Tasks for this exercise:
1) List the heavy elements that the text on the Moon's crust and composition names as measured by the Lunar Prospector mission.
2) According to the text on the Moon's crust and composition, why was a second large basin centered at 5° south and 65° east proposed?

Provided text:
########
1.5 Gravity Field and Crustal Thickness
Analysis of the gravity field of the Moon, as measured by tracking of orbital spacecraft, determined that the thickness of the crust is greater on the far side than on the near side (Zuber et al. 1994; Neumann et al. 1996; Hikida and Wieczorek 2007). Further, the center of mass of the Moon is displaced about 2 km toward the near side, relative to the center of the figure of its surface (Zuber et al. 1994).
1.6 Composition and Elemental Abundance
The Lunar Prospector mission (Binder 1998) provided additional evidence of the unusual surface distributions of relatively heavy elements like titanium (Elphic et al. 2002), iron (Lawrence et al. 2002), and thorium (Lawrence et al. 2000; Gasnault et al. 2002). A useful set of maps can be found in Busey and Spudis (2004). Nearly all areas with elevated levels of these metals are found on the near side of the Moon, the eastern limb of the Moon, and in the South Pole-Aitken Basin (Garrick-Bethell 2004). The highest concentrations are in the mare that flood large basins on the near side, but those highlands that have relatively low elevations, specifically the central highlands on the near side, also have high levels of heavy metals. Earlier evidence from sample return and remote sensing indicated a similar distribution of KREEP (Lucey et al. 2006), a mix of radioactive decay products and incompatible elements, those that are concentrated by re-melting processes (Wieczorek and Phillips 2000). These materials tend to be more abundant at the surface of the near side, especially near Oceanus Procellarum and the Imbrium Basin (Lucey et al. 1994), but in a lesser degree to the southeast. The distribution led to a suggestion that it could be accounted for by the addition of a second large basin to the Procellarum Basin, this one centered at 5° south and 65° east (Feldman et al. 2002).
########
Dataset entries:
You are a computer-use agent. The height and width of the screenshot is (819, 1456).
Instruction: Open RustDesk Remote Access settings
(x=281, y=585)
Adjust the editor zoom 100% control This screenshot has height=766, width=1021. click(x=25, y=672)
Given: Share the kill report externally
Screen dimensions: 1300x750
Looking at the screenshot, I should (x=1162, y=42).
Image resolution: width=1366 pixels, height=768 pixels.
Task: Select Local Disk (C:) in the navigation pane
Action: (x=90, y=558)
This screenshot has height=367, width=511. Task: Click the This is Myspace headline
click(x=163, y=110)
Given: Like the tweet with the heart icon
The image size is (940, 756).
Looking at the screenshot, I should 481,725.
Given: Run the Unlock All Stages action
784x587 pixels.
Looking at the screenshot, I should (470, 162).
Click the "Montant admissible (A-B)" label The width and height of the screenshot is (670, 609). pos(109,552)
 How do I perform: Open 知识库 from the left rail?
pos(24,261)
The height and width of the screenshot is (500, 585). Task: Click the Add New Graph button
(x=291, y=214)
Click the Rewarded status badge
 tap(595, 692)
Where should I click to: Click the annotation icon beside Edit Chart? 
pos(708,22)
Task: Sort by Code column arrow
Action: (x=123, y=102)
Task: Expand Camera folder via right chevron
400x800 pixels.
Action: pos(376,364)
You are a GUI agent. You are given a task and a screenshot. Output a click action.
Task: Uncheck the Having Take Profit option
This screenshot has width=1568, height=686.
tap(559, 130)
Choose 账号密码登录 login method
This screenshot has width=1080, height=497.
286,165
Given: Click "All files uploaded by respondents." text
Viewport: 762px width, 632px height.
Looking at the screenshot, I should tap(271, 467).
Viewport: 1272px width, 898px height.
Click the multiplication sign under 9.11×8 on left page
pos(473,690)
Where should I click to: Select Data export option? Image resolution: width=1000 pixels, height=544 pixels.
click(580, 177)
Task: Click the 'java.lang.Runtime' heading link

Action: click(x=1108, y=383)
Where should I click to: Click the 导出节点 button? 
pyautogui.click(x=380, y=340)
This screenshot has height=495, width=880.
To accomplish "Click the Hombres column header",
########
Replies:
1) Titanium, iron, and thorium.

2) It was proposed to account for the distribution of KREEP materials. These are more abundant at the surface of the near side, especially near Oceanus Procellarum and the Imbrium Basin, and to a lesser degree to the southeast.